Se parli di operazioni di chirurgia plastica, sono possibili solo dopo i
18 anni.
Comunque non vedo che cosa c'entri la facilità.
> Per chiarire fino in fondo il mio pensiero, io non ho elementi per
> sostenere che le carriere alias siano o no una cosa buona. Però trovo
> scorretto che qualcosa che dove è stata implementata è passata per un
> analisi delle molte sfaccettature del problema per quanto riguarda le
> finalità della scuola, sia banalizzata ad un "occorre osservare le
> regole". Frase apparentemente oggettiva ma realmente ipocrita.
>
Rilevare possibili incoerenze con regole che di certo non sono campate
per aria è qualcosa che rientra nell'analisi delle molte sfaccettature
del problema.
> Quindi, se tu o Gennaro avete argomenti "contro", basati su motivi
> psico-pedagogici, sono disposto ad analizzarli, discutere e anche
> modificare il mio punto di vista. Se le motivazion sono di altro tipo,
> prendo atto della differenza di punti di vista e li rispetto, ma non
> posso accettare che siano vendute come verità assolute.
>
I motivi esposti sono di natura "burocratica", e la burocrazia non è
un'opinione, ma, al contrario, serve proprio a sgomberare il campo da
questioni di opinione.
Per quanto mi riguarda, ti posso anche dare, senza alcuna ipocrisia, dei
motivi psico-pedagogici. A mio parere, è fortemente diseducativo
abituare il bambino a confondere l'apparenza e le impressioni personali
con la realtà dei fatti.
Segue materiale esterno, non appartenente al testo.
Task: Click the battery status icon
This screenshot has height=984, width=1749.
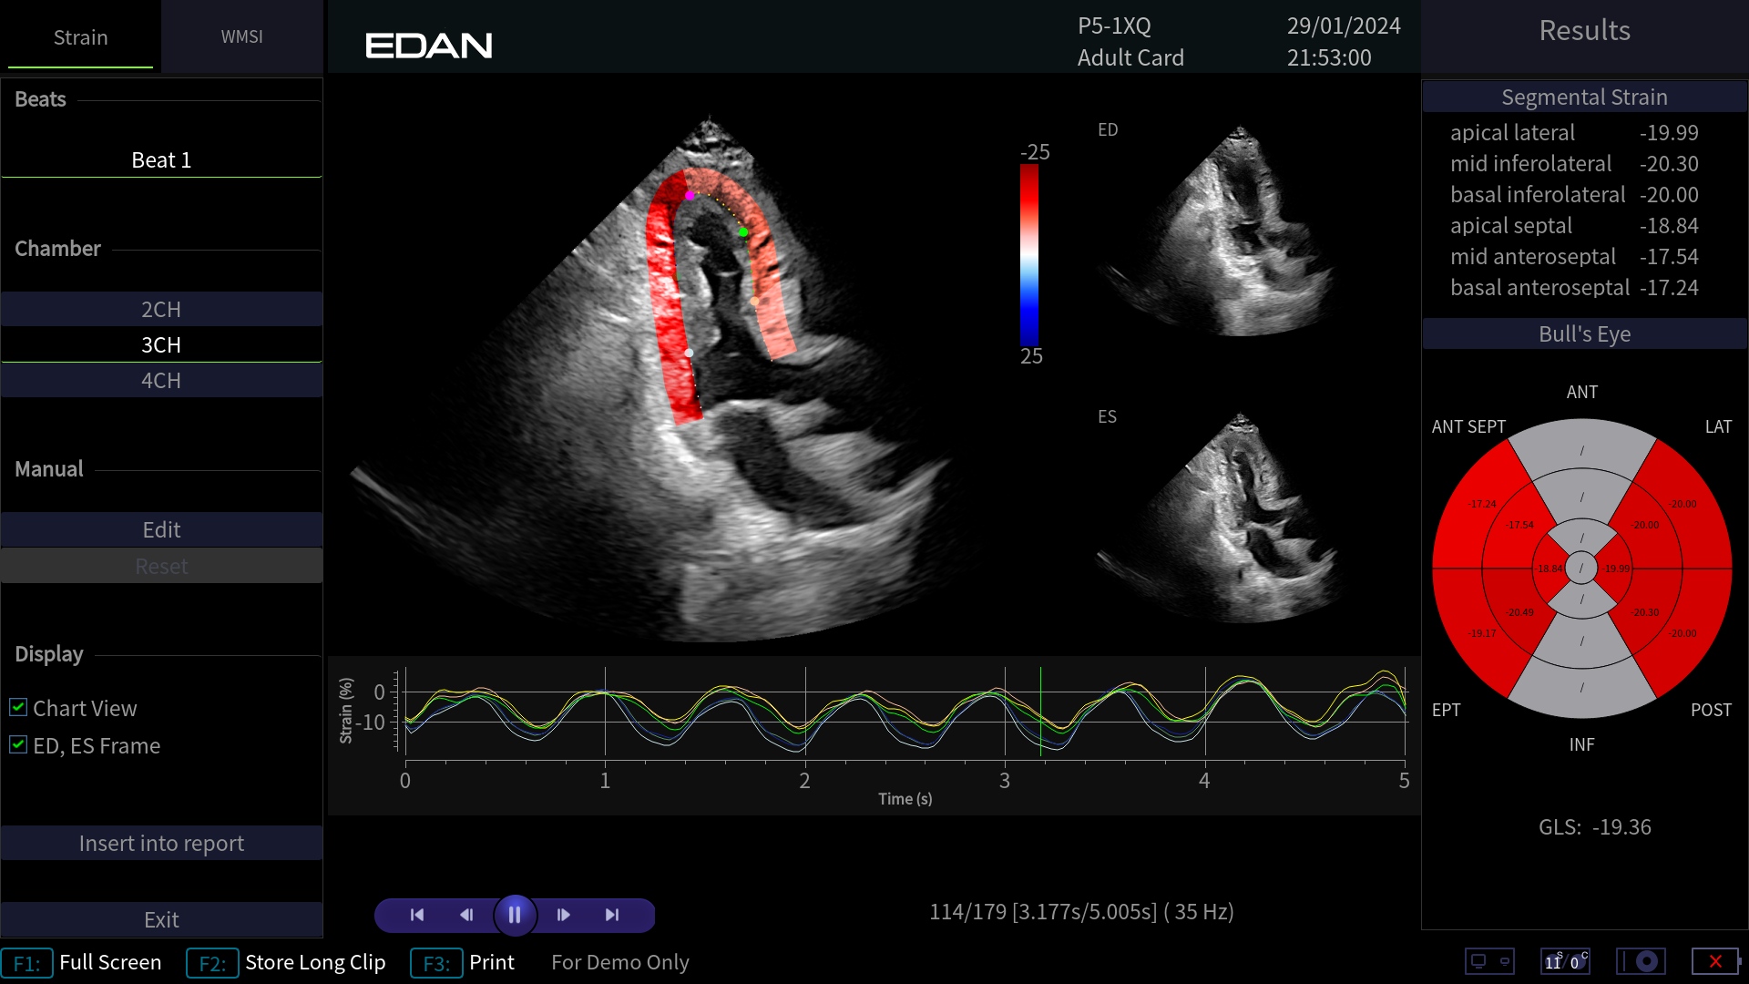Action: pos(1716,961)
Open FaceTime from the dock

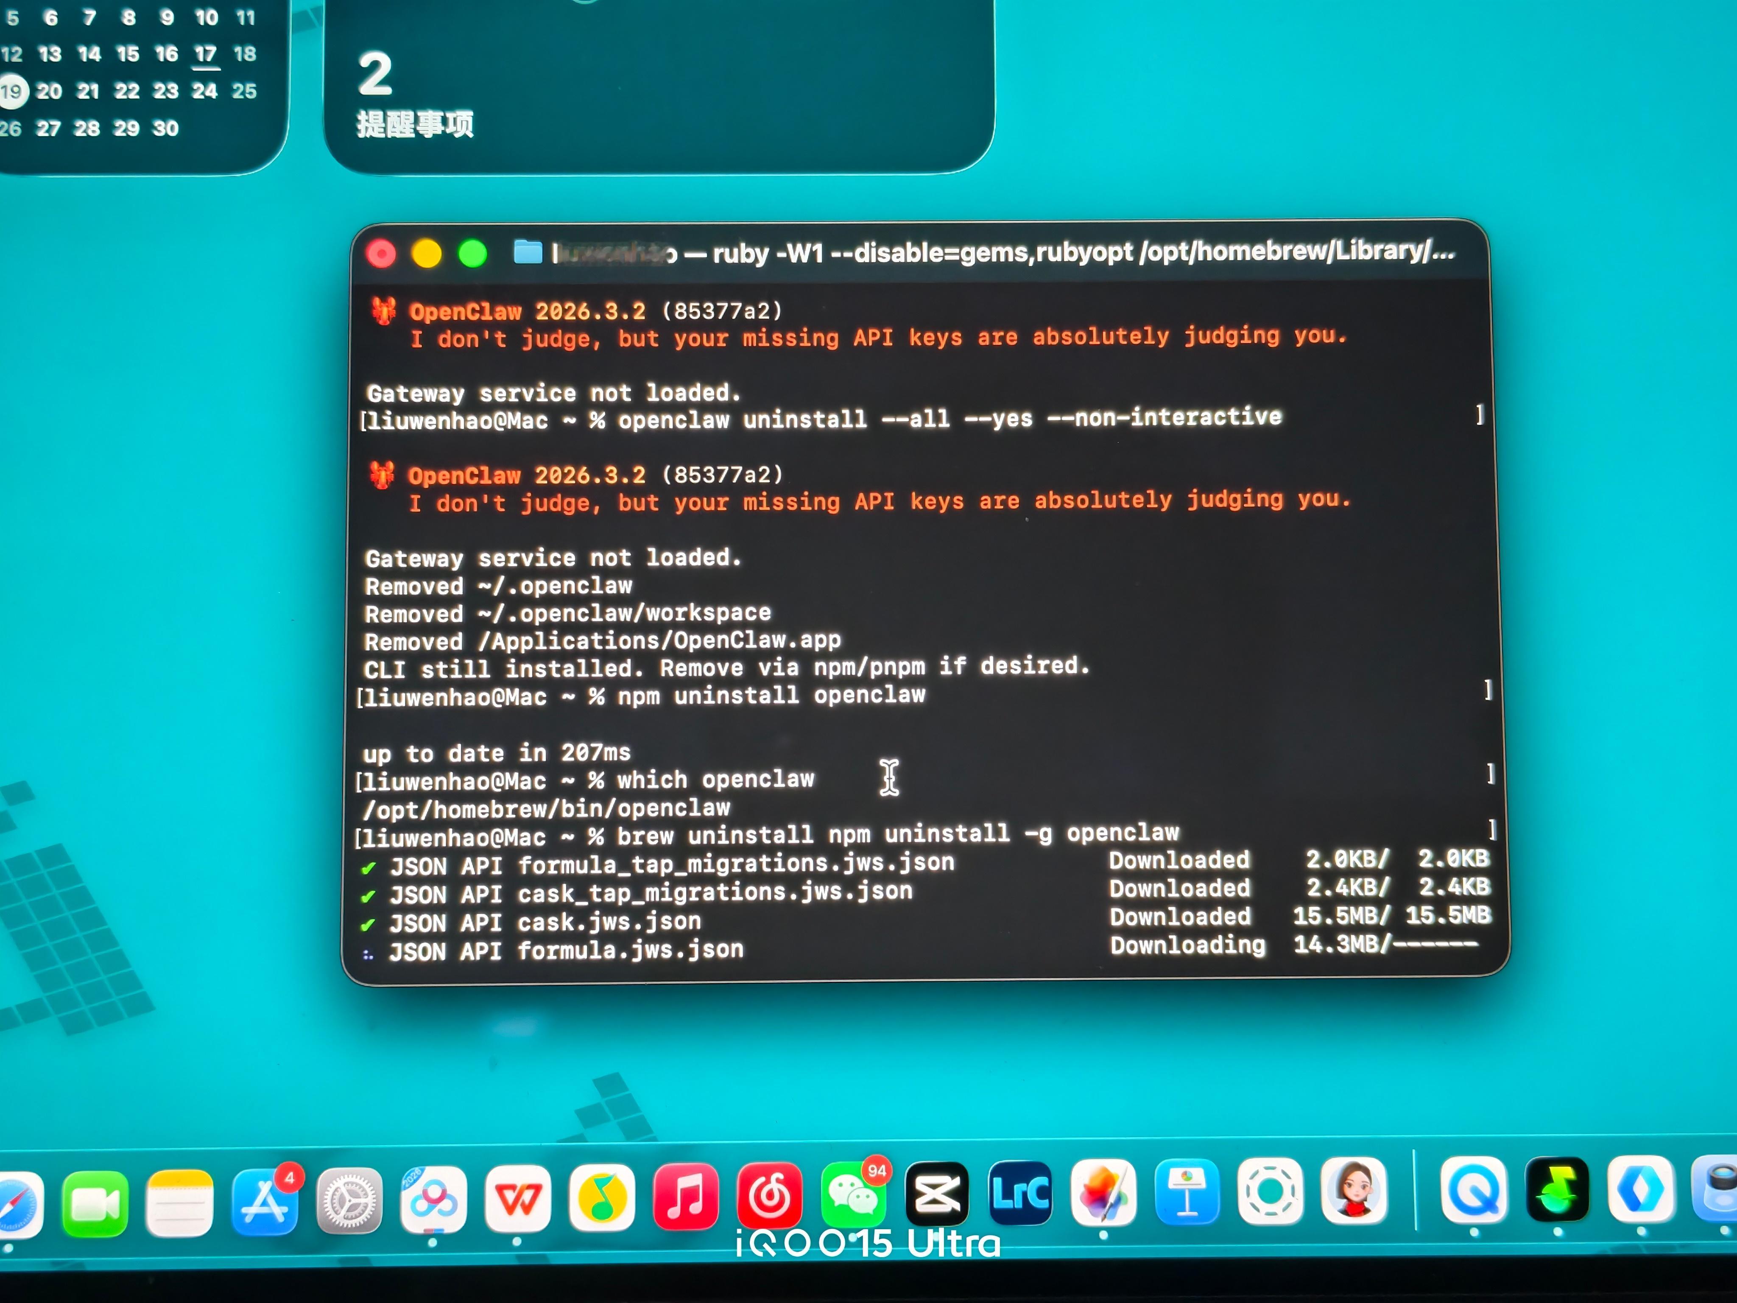95,1203
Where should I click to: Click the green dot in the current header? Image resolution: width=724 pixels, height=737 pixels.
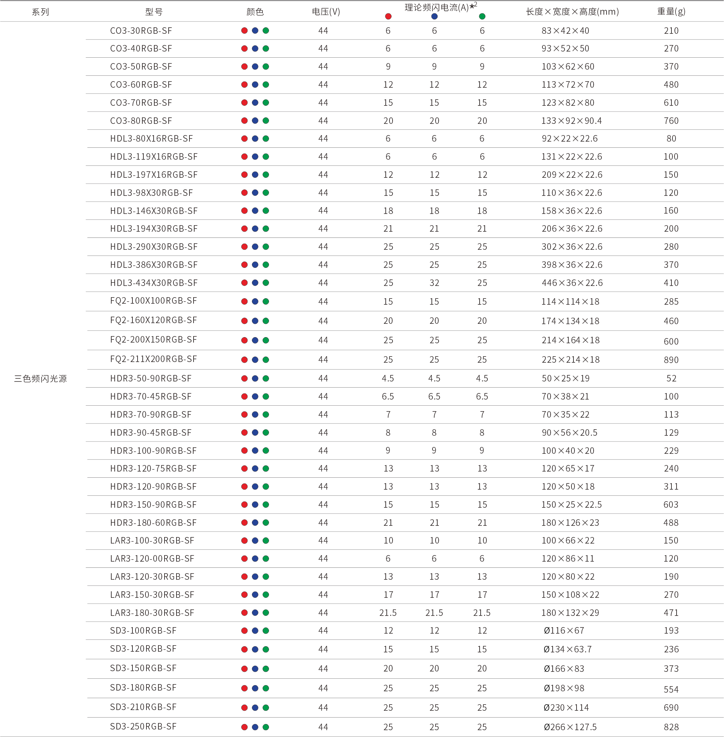(x=482, y=16)
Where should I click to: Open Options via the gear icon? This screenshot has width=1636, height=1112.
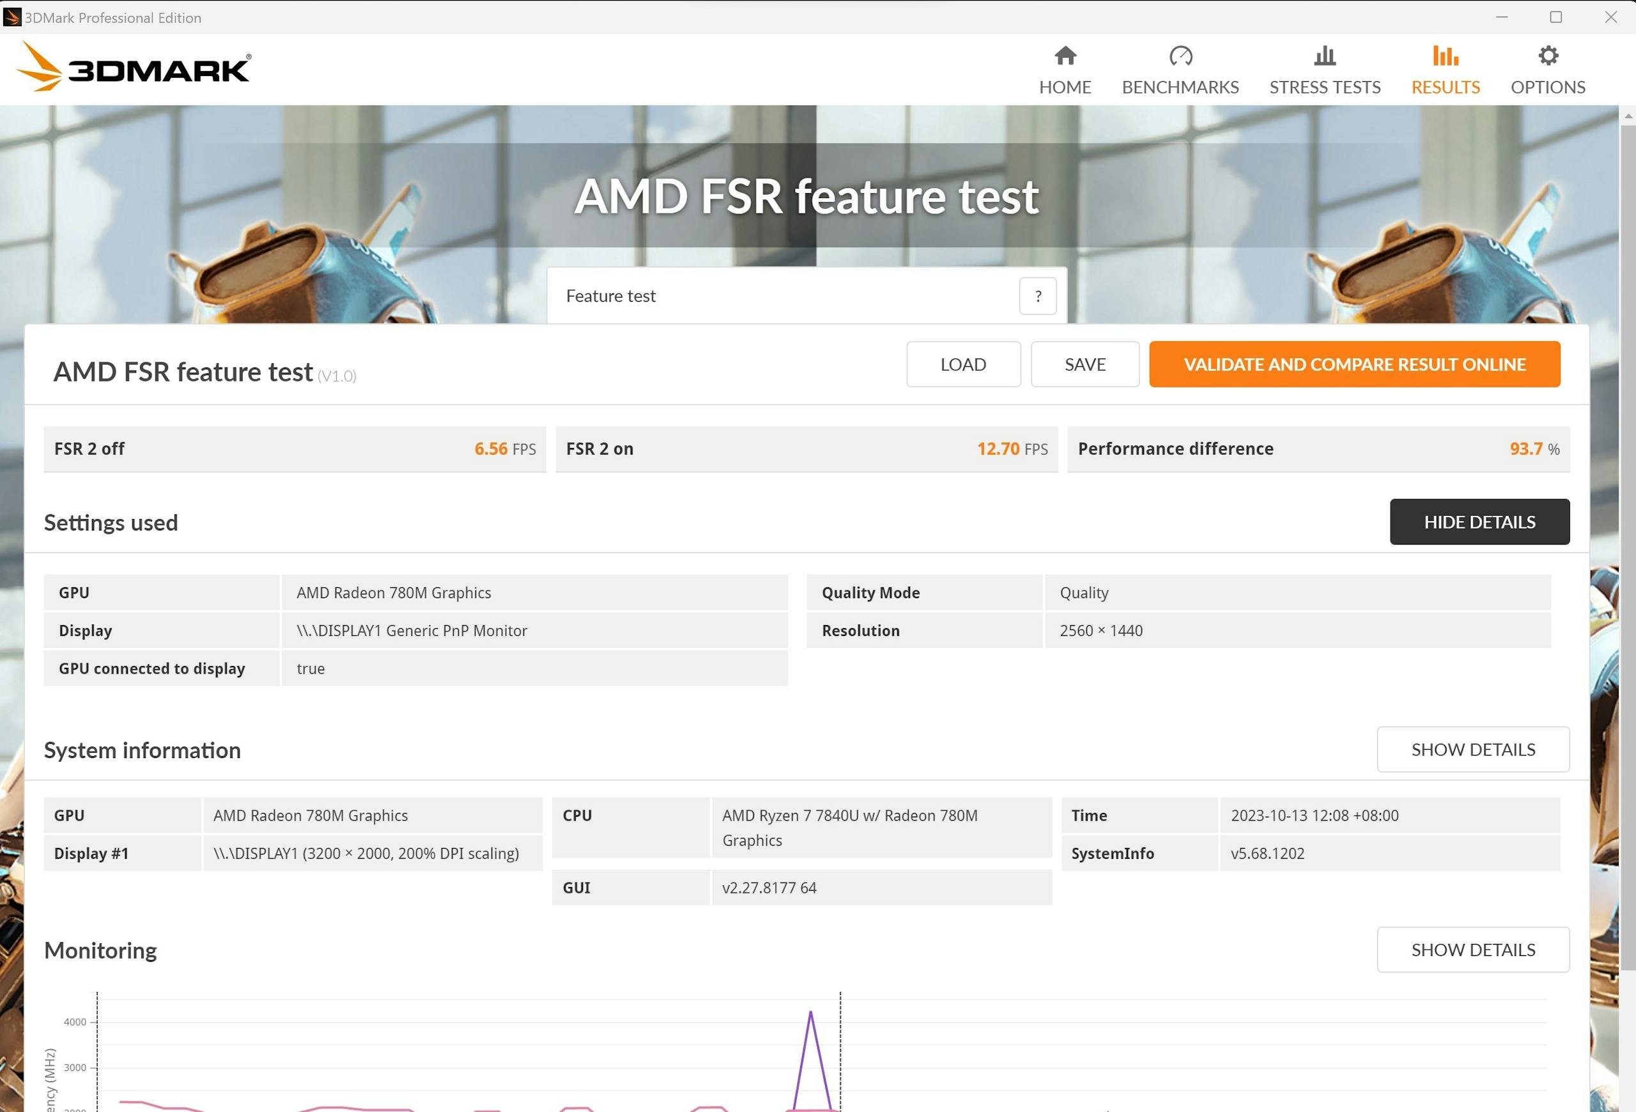(x=1548, y=56)
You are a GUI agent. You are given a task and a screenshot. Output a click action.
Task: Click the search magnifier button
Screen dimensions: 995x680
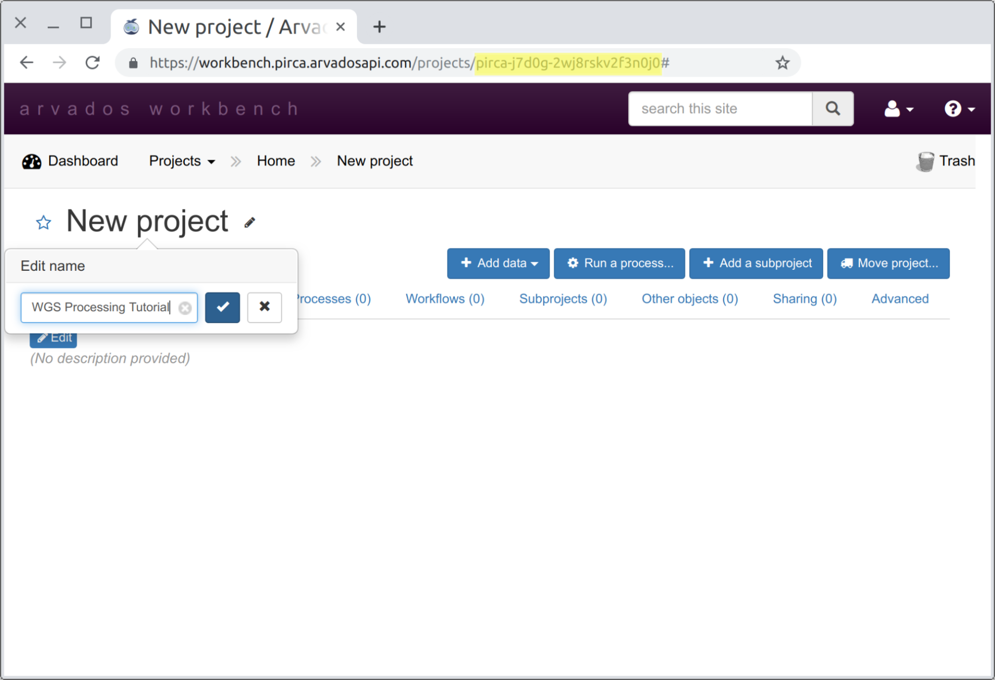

Non che è mettendoti le ali diventi un'aquila,
né a forza di strisciare per terra diventi un serpente, né facendo una
vaginoplastica diventi una donna, perché essere donna è qualcosa di
molto più complesso e profondo che avere qualcosa che sembri una vagina.
E se sei maschio ma ti piace giocare con le bambole, non vuol dire che
hai un'indole femminile e presto dovrai iniziare un percorso di
transizione di genere, ma vuol dire semplicemente che sei un maschio a
cui piace giocare con le bambole.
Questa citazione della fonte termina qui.